Something else was wrong, too. Your body no longer felt like your body, and you doubted whether your grandma would ever see your work before one of you died.

Two years after the original scheduled publication date for your first book, there was still no book. Questions fell like dominoes. Why would Brandon buy the book, you kept asking yourself. Why would that bitch-ass nigga get you out of a contract for a book he didn’t want, your perfect agent kept asking you. Why’d you promise stuff you couldn’t deliver, you asked Brandon on the phone.
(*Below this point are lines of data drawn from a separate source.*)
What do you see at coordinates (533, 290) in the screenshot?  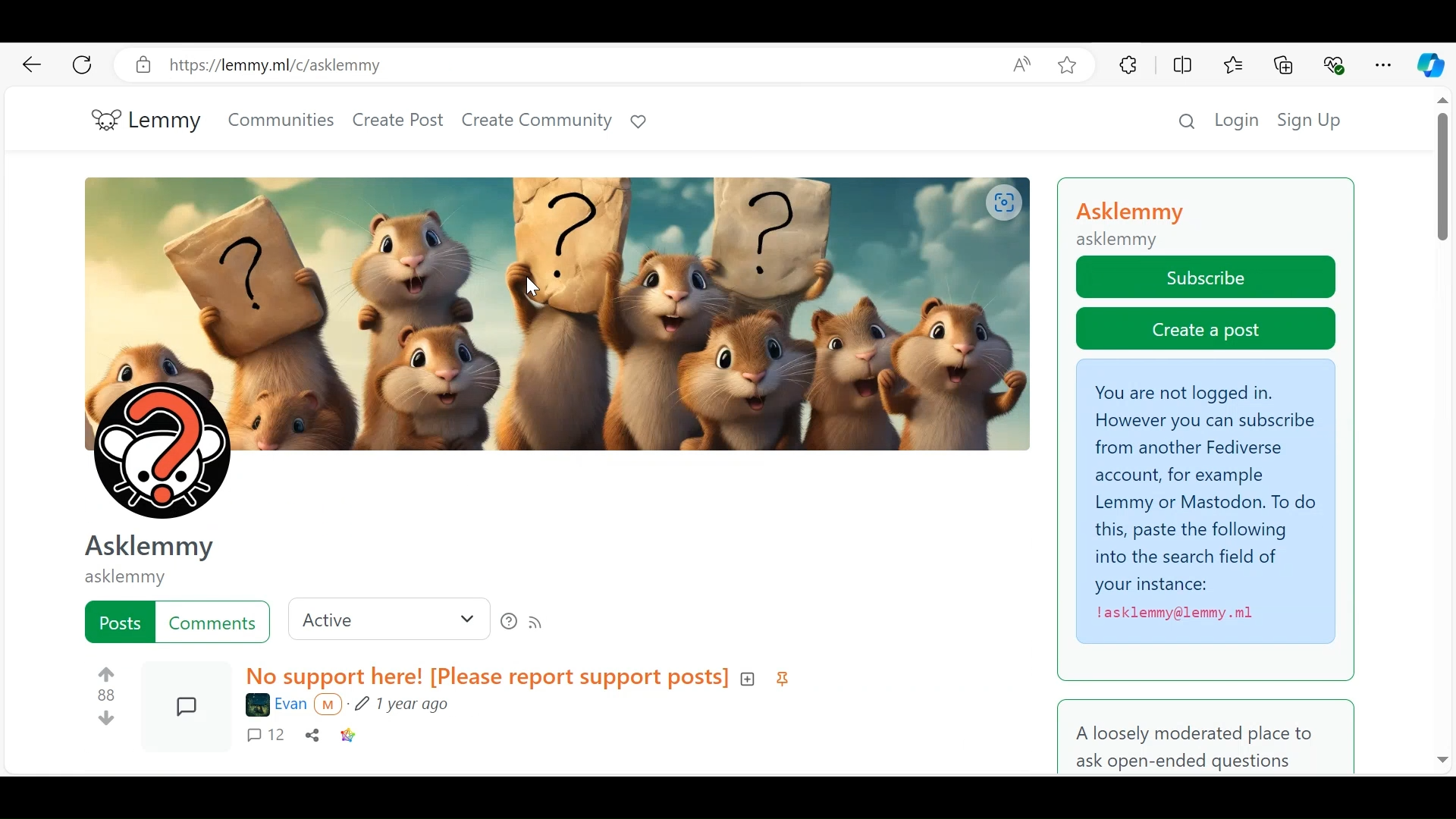 I see `cursor` at bounding box center [533, 290].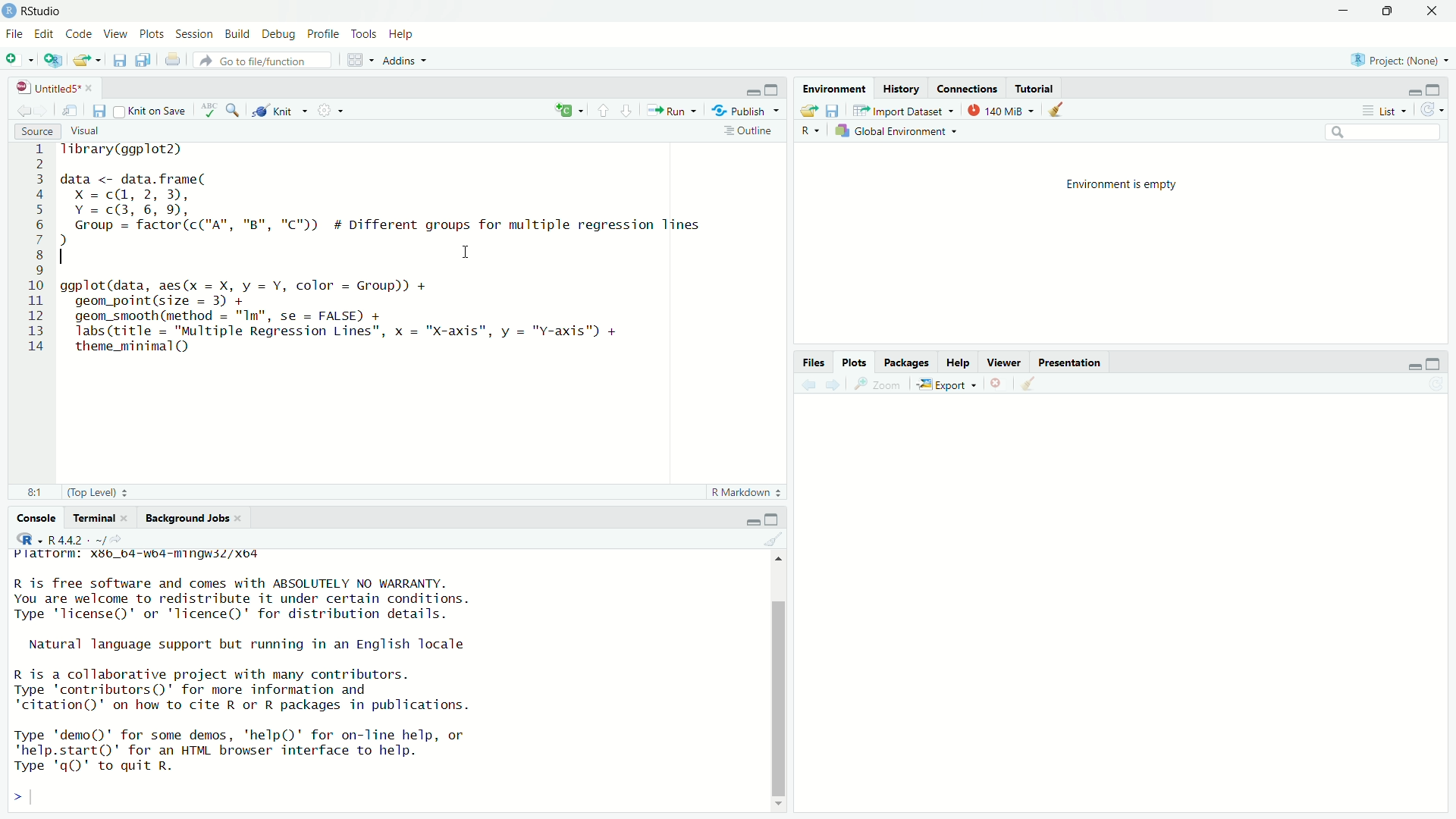  Describe the element at coordinates (996, 384) in the screenshot. I see `close` at that location.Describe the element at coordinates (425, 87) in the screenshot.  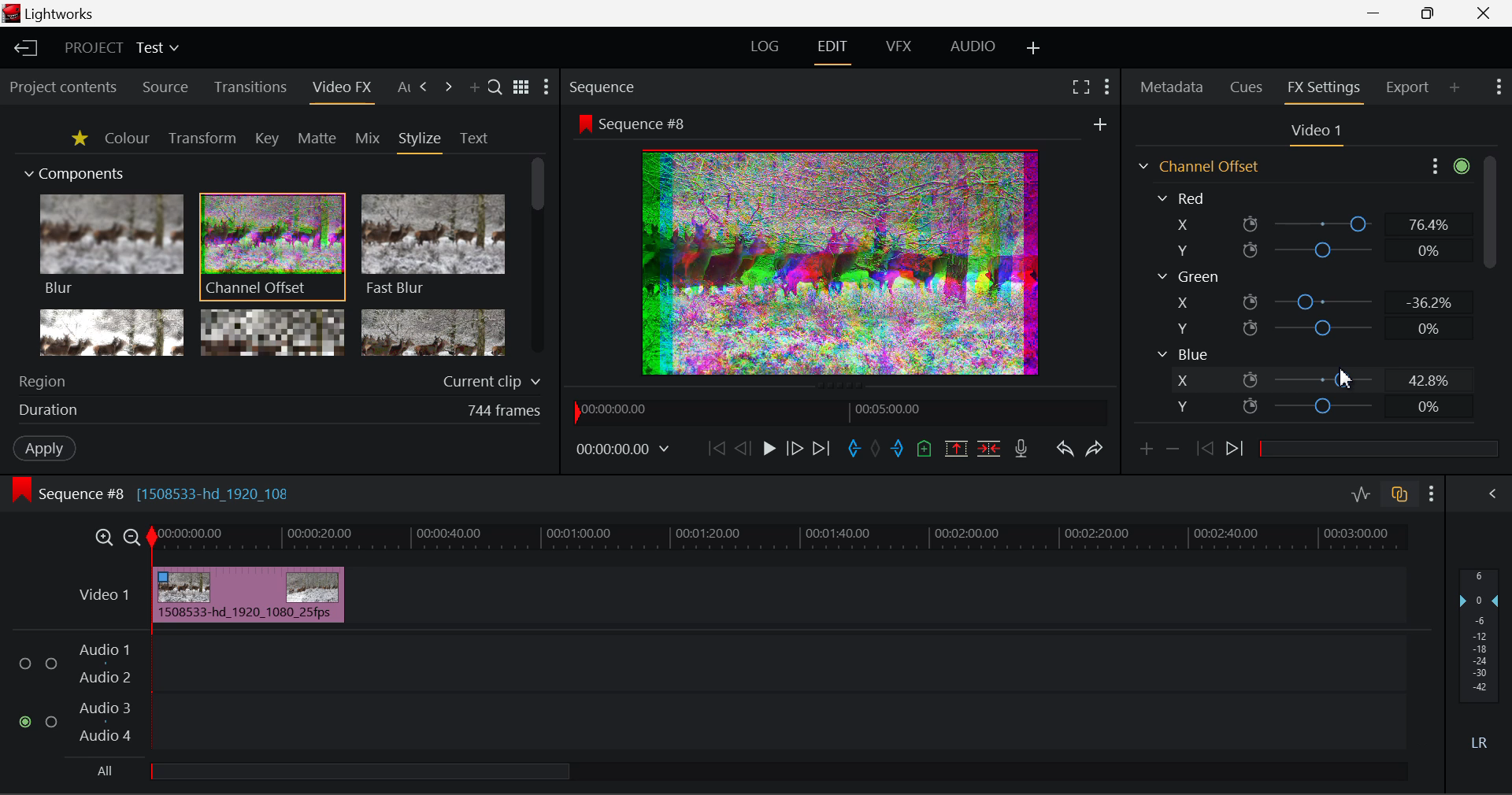
I see `Next Tab` at that location.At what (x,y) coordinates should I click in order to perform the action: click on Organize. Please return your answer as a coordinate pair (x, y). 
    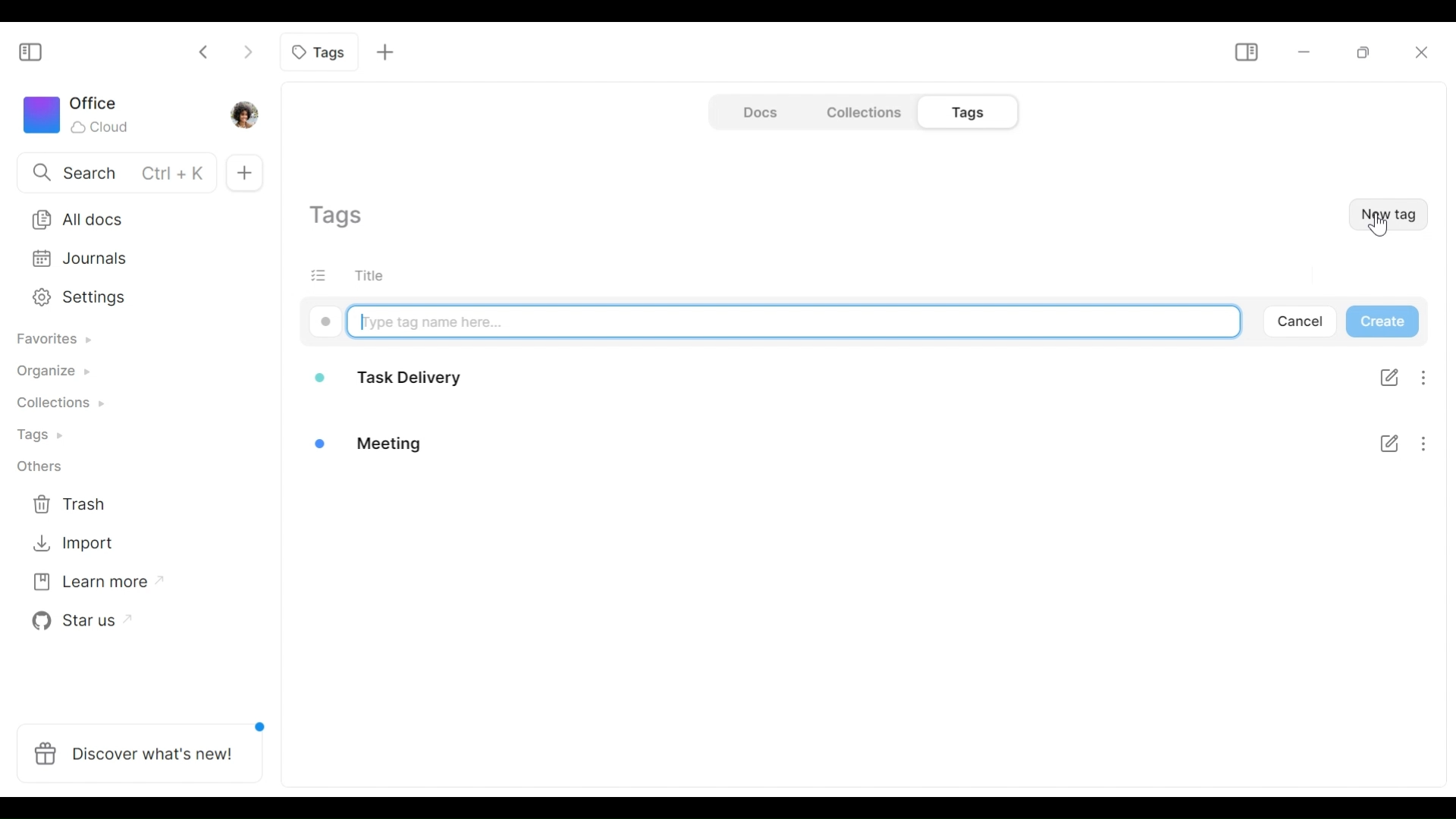
    Looking at the image, I should click on (57, 371).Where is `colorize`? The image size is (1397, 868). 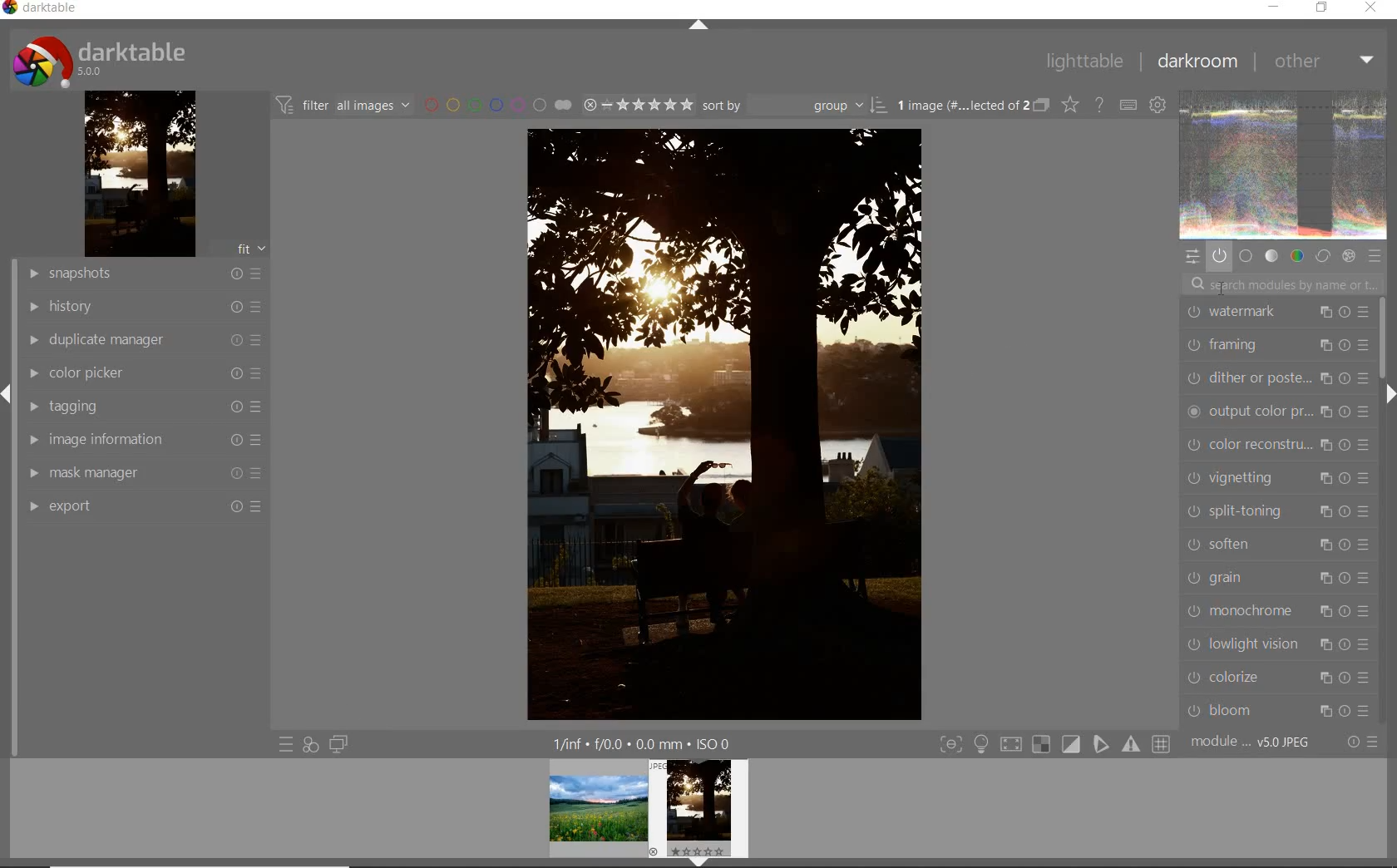
colorize is located at coordinates (1278, 677).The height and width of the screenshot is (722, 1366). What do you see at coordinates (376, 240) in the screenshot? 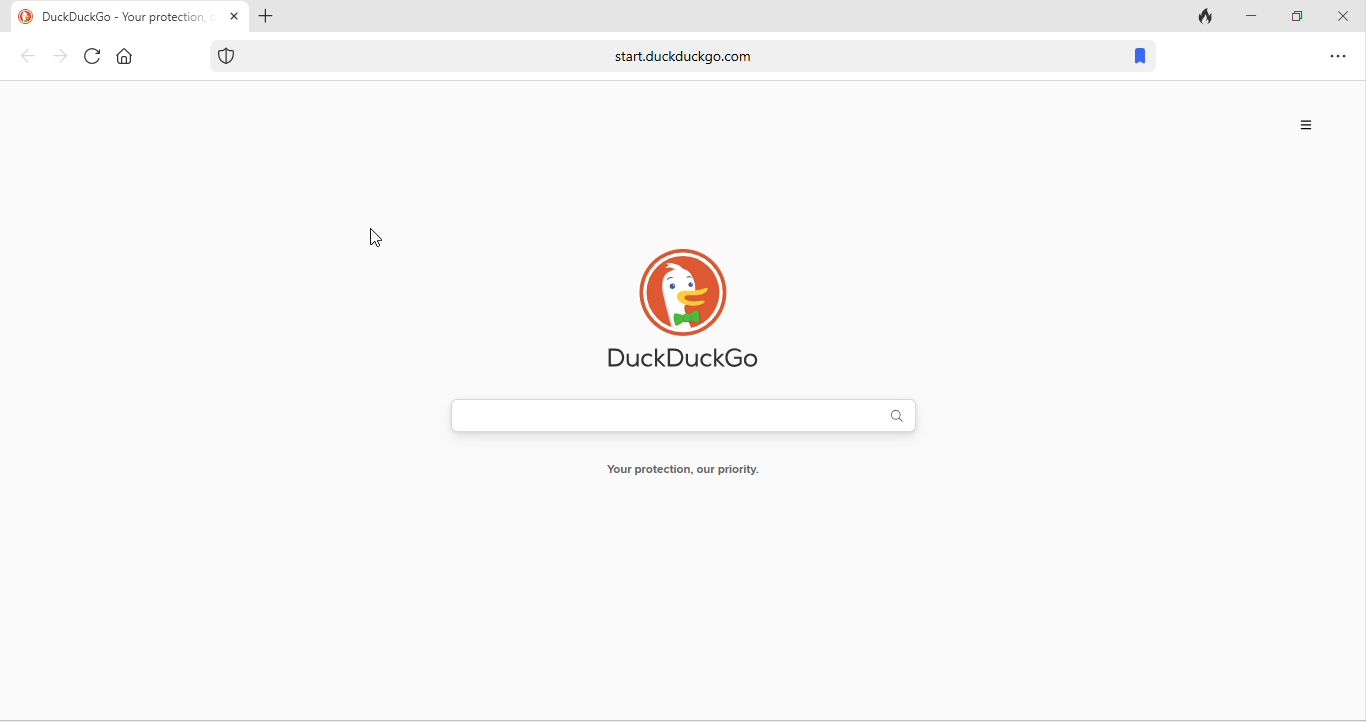
I see `cursor` at bounding box center [376, 240].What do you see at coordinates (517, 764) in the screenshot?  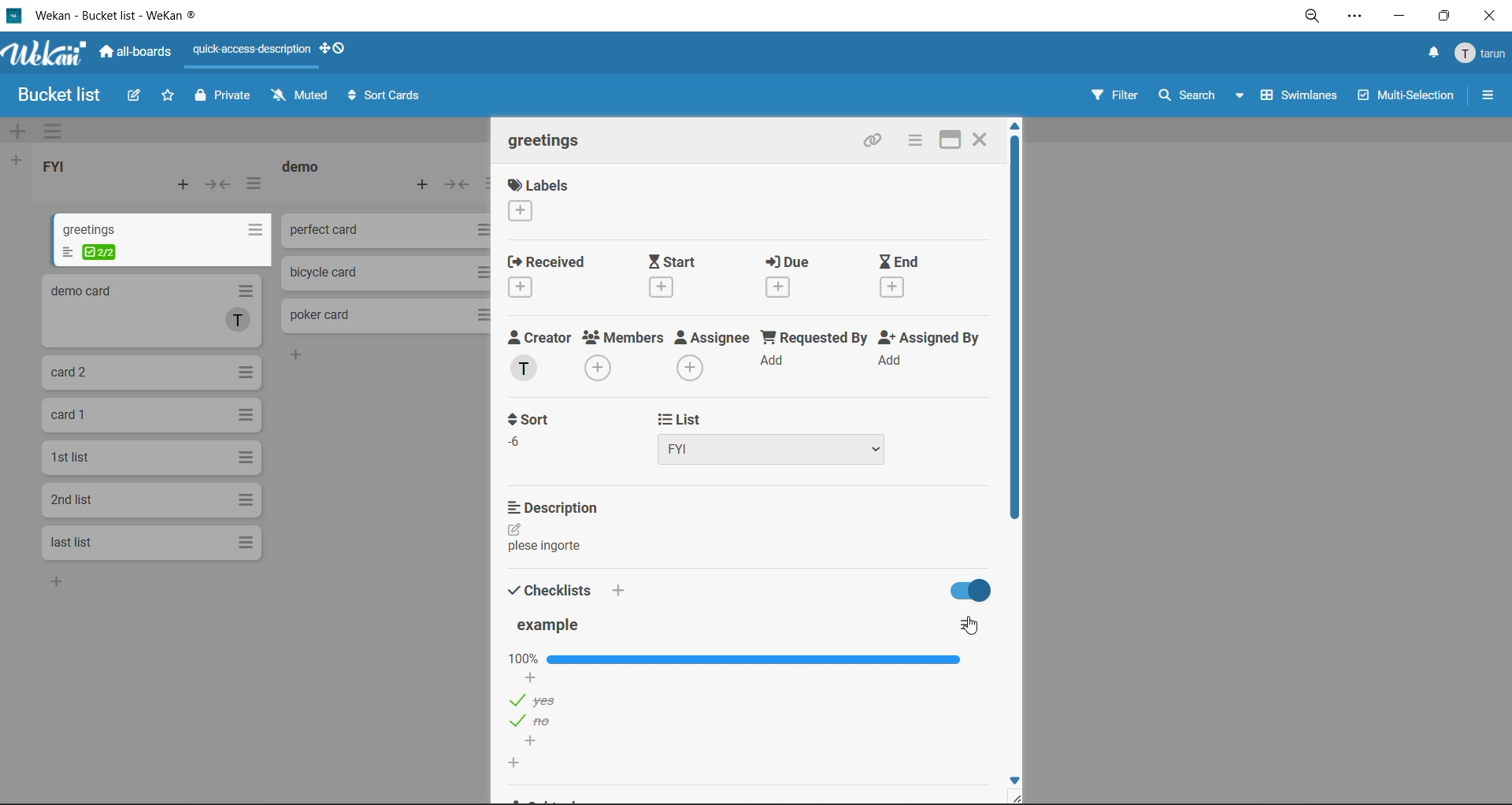 I see `add new checklist` at bounding box center [517, 764].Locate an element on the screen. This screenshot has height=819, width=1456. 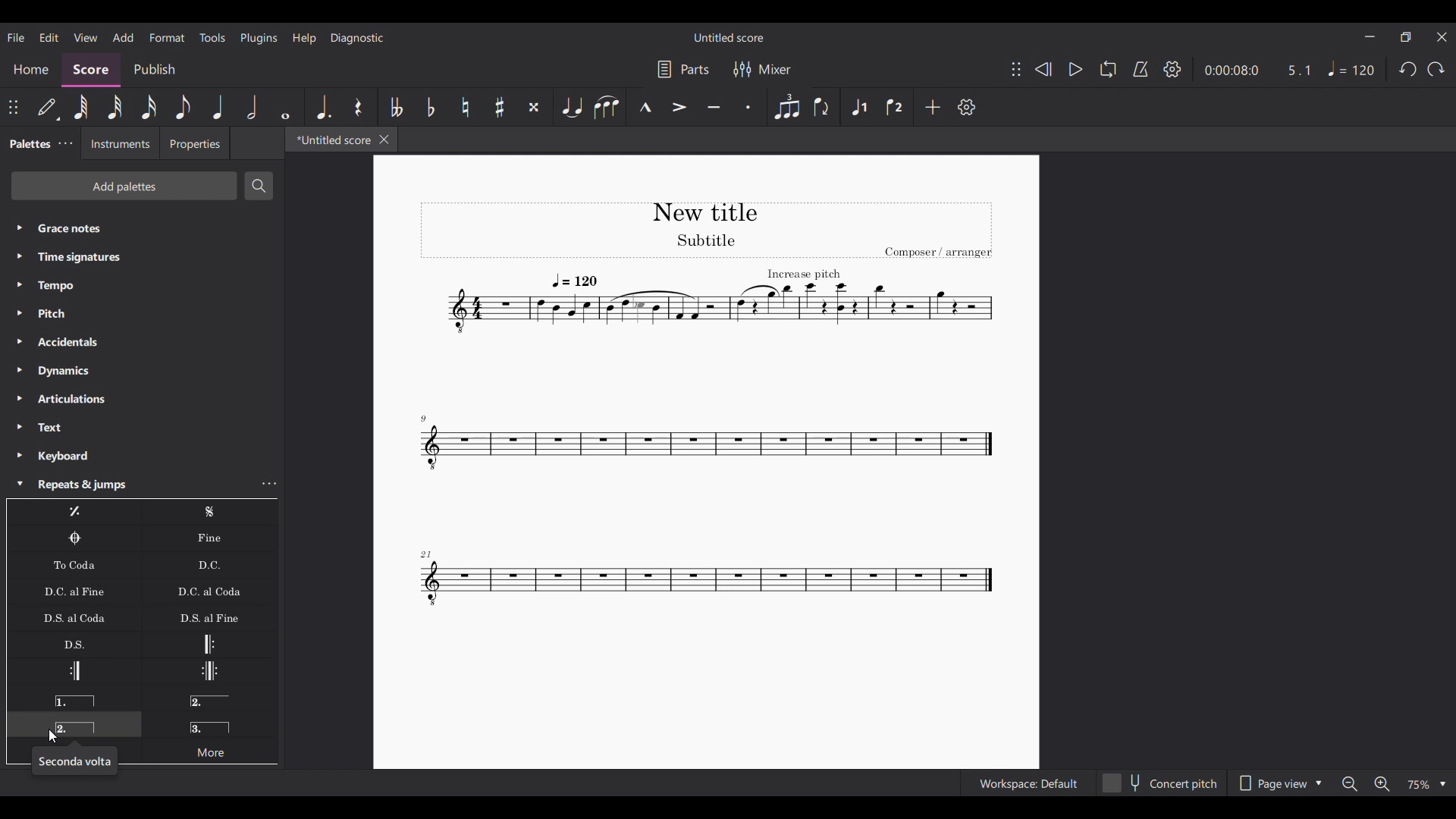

“The book doesn’t just have Duck Duck Goose’s name on it,” you told him, slightly aware of what happens when keeping it real goes wrong. “My name is on that shit, too. That means, on some level, it ain’t business. I feel like you want me to lie. I read and write for a living, Brandon. I see the shit that’s out there. I’ve read your other books. I see your goofy book covers looking like greasy children’s menus at Applebee’s. I ain’t putting my name on a fucking greasy Applebee’s menu. I’m not. Don’t front like it’s about quality. You, and maybe your editorial board, don’t think you can sell this book because you don’t believe black Southern audiences read literary shit. And that’s fine. Maybe you’re right. If you didn’t believe in it, why buy it in the first place? Look, I can create an audience for this novel with these essays I’ve been writing,” you tell him. “It sounds stupid, but I can. I just need to know that you’re committed to really publishing this book. Do you believe in the vision or not?”